I'm at the stage of "Oh I know this! It's ... wotsit.. by... thingy...y'know, Estonian, big beard. That's it - Lutoslawski!"


----------



## mrdoc (Jan 3, 2020)

Pat Fairlea said:


> I'm losing nouns, but apparently that's not unusual in the over-60s.
> 
> A friend who understands these things put it thus:
> 
> ...


Yes that's me so all is not lost just normal old age.


----------



## norman bates (Aug 18, 2010)

mrdoc said:


> Yes that's me so all is not lost just normal old age.


It's normal even at a much younger age. Or at least I hope so.


----------



## jegreenwood (Dec 25, 2015)

Pat Fairlea said:


> I'm losing nouns, but apparently that's not unusual in the over-60s.
> 
> A friend who understands these things put it thus:
> 
> ...


The NY Times had an Op-Ed on this topic two weeks ago (or was it three weeks ).

https://www.nytimes.com/2020/01/10/opinion/sunday/age-memory.html?searchResultPosition=1


----------



## jegreenwood (Dec 25, 2015)

Pat Fairlea said:


> I'm losing nouns, but apparently that's not unusual in the over-60s.
> 
> A friend who understands these things put it thus:
> 
> ...


Here's part of that Op-Ed:

So how do we account for our subjective experience that older adults seem to fumble with words and names? First, there is a generalized cognitive slowing with age - but given a little more time, older adults perform just fine.

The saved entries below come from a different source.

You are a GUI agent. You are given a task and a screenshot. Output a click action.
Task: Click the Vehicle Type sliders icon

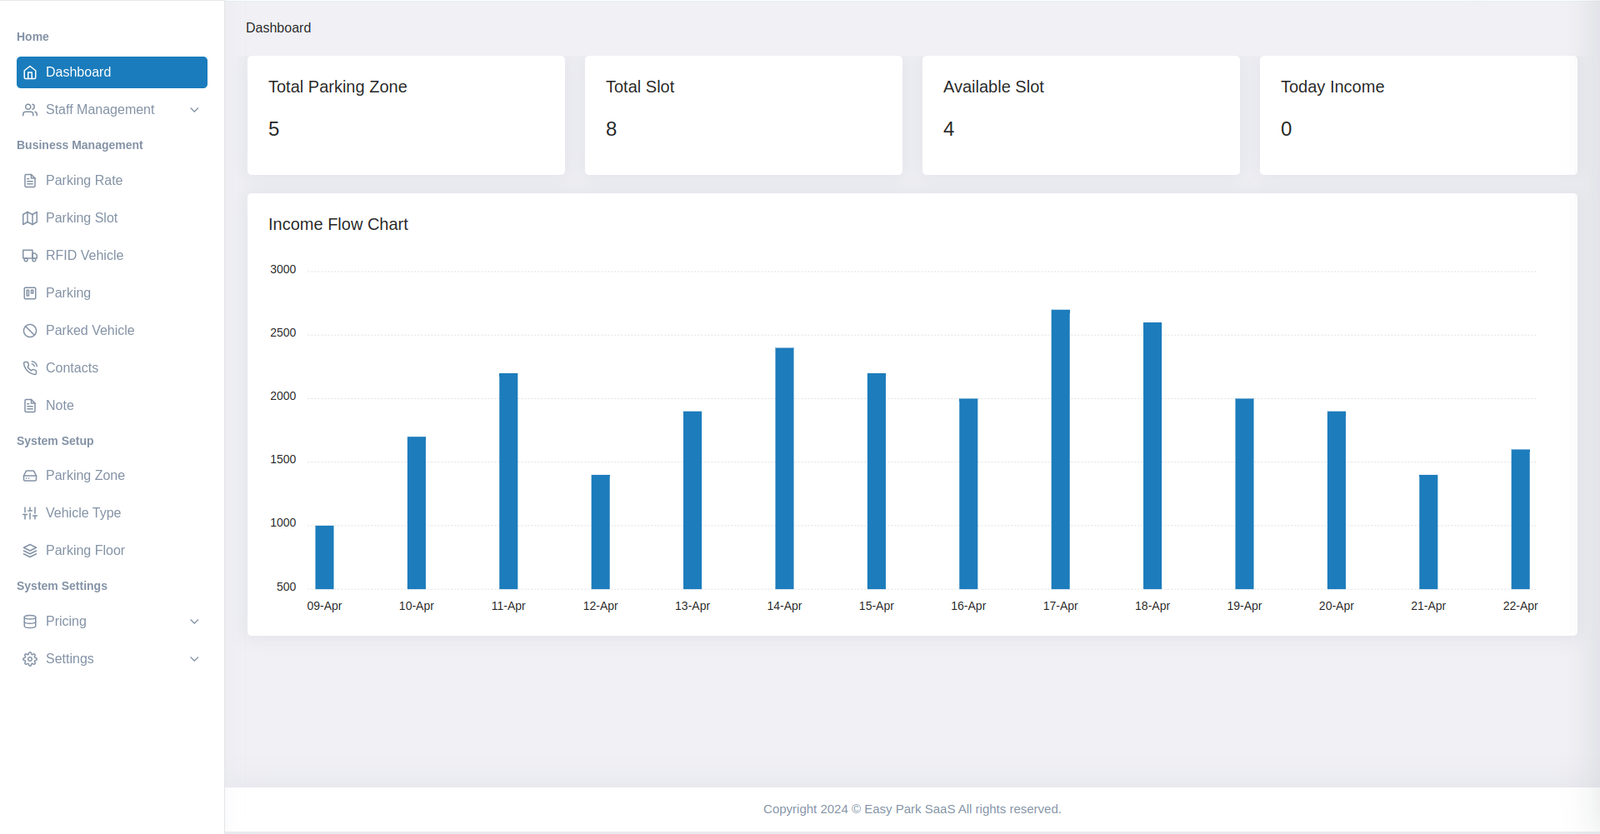point(30,513)
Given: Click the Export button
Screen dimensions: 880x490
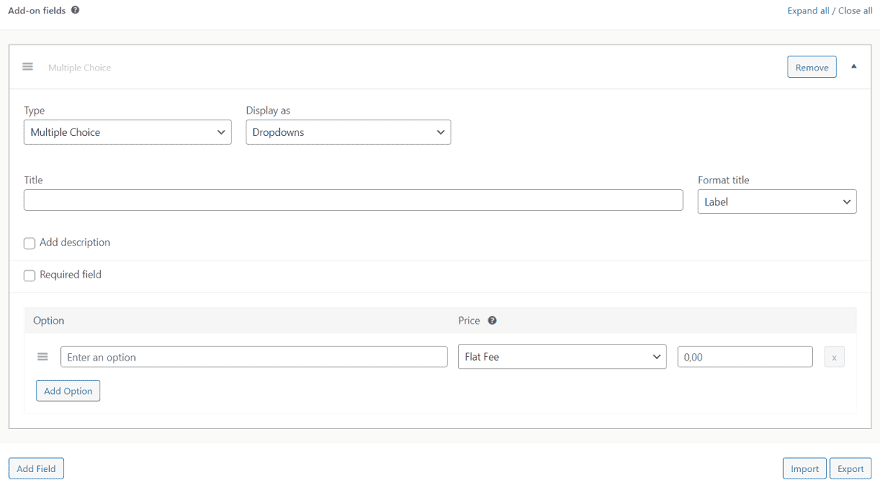Looking at the screenshot, I should tap(851, 468).
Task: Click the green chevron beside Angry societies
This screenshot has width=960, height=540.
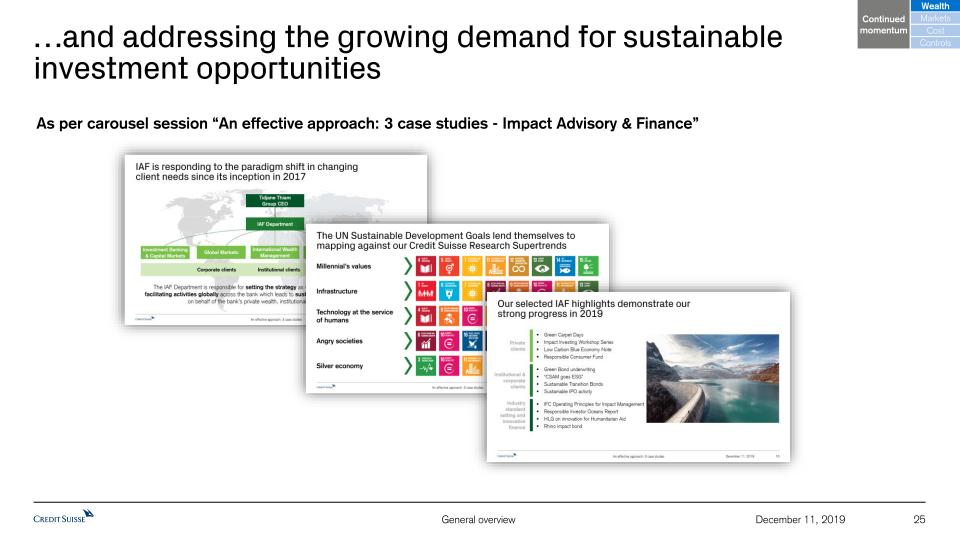Action: click(x=408, y=341)
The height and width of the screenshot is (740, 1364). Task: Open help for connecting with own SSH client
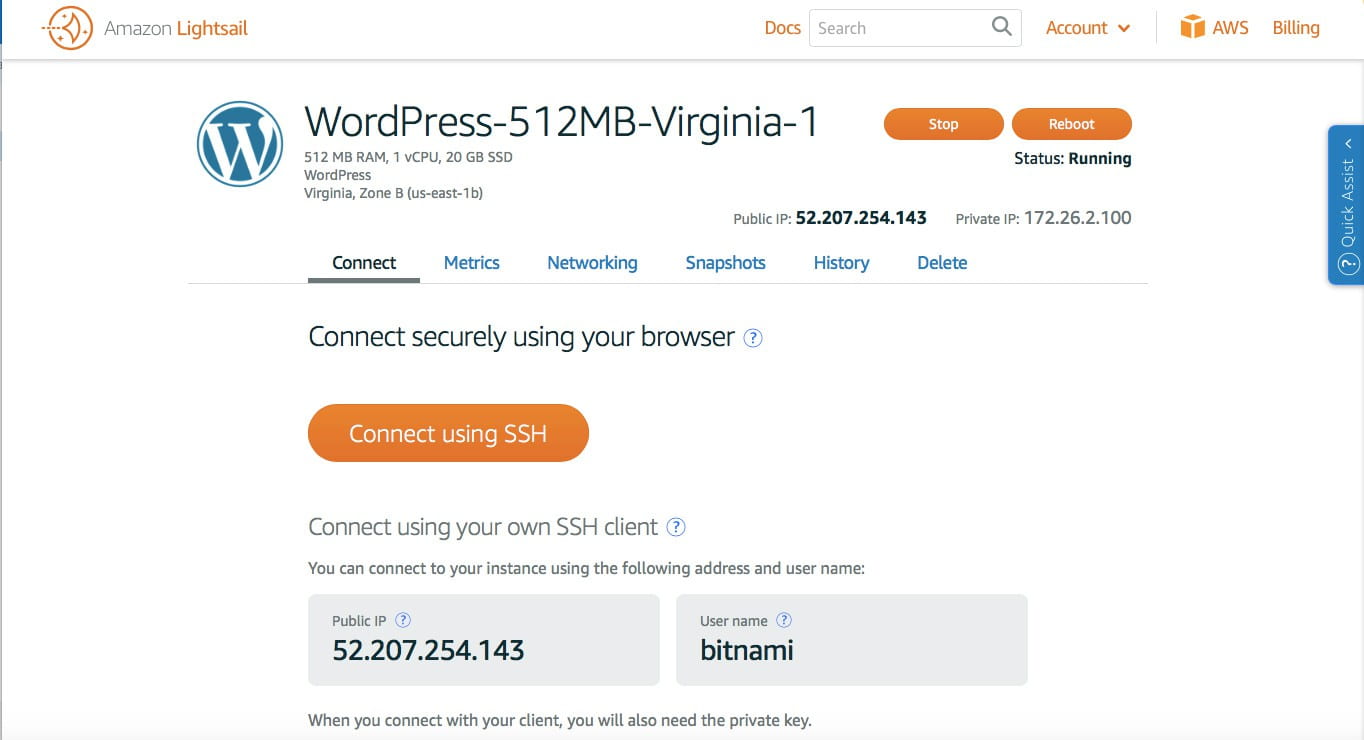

Second, older adults have to search through more memories than do younger adults to find the fact or piece of information they're looking for. Your brain becomes crowded with memories and information. It's not that you can't remember - you can - it's just that there is so much more information to sort through. A 2014 study found that this "crowdedness" effect also shows up in computer simulations of human memory systems.


----------



## Marinera (May 13, 2016)

Good diet and Azheimer's is a good match. I would bring walnuts and some organic dark chocolate https://www.bristolpost.co.uk/news/82-year-old-woman-dementia-1492859

The response to music is so instanteneus, it's probably emotional stimulation. I think, overall probably it would be much more usefull for the brain to learn to play musical instrument. The other way to keep brain in good condition would be meditation. I took up meditation myself, although not for those reasons. I read about it and looked into the scientific reaserch, and the more I find out, the more impressed I become. 
The recent article on brain and meditation https://www.collective-evolution.co...year-old-can-have-the-brain-of-a-25-year-old/


----------



## Pat Fairlea (Dec 9, 2015)

jegreenwood said:


> Here's part of that Op-Ed:
> 
> So how do we account for our subjective experience that older adults seem to fumble with words and names? First, there is a generalized cognitive slowing with age - but given a little more time, older adults perform just fine.
> 
> Second, older adults have to search through more memories than do younger adults to find the fact or piece of information they're looking for. Your brain becomes crowded with memories and information. It's not that you can't remember - you can - it's just that there is so much more information to sort through. A 2014 study found that this "crowdedness" effect also shows up in computer simulations of human memory systems.


Oh that's wonderfully reassuring! I have often thought how useful it would be to plug into the cerebral USB port and download a few terabytes of redundant memories.

On a point closer to the OP, there is a lot of evidence that music and song lyrics are one of the last things to go with certain forms of dementia, and with other forms of mental distress. When Malcolm Arnold was at his most broken-down and confined to residential care, apparently he could hardly string a few words together but would sit and play the piano for hours, including requests from other inmates. And we have probably all heard stories of elderly folk in advanced dementia states who suddenly perk p when they hear music from their youth and even start singing.


----------



## mrdoc (Jan 3, 2020)

jegreenwood said:


> Here's part of that Op-Ed:
> 
> So how do we account for our subjective experience that older adults seem to fumble with words and names? First, there is a generalized cognitive slowing with age - but given a little more time, older adults perform just fine.
> 
> Second, older adults have to search through more memories than do younger adults to find the fact or piece of information they're looking for. Your brain becomes crowded with memories and information. It's not that you can't remember - you can - it's just that there is so much more information to sort through. A 2014 study found that this "crowdedness" effect also shows up in computer simulations of human memory systems.


Its a pity we could not have an external brain that could store some of this seldom used info that we could tap into when needed.


----------